### Dataset ###

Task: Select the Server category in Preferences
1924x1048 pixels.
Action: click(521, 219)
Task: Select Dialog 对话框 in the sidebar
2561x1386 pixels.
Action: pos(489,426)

###

## Required work:
Retype the entries in full. Keep every line identical.

## Response to the task:
Task: Select the Server category in Preferences
1924x1048 pixels.
Action: click(521, 219)
Task: Select Dialog 对话框 in the sidebar
2561x1386 pixels.
Action: pos(489,426)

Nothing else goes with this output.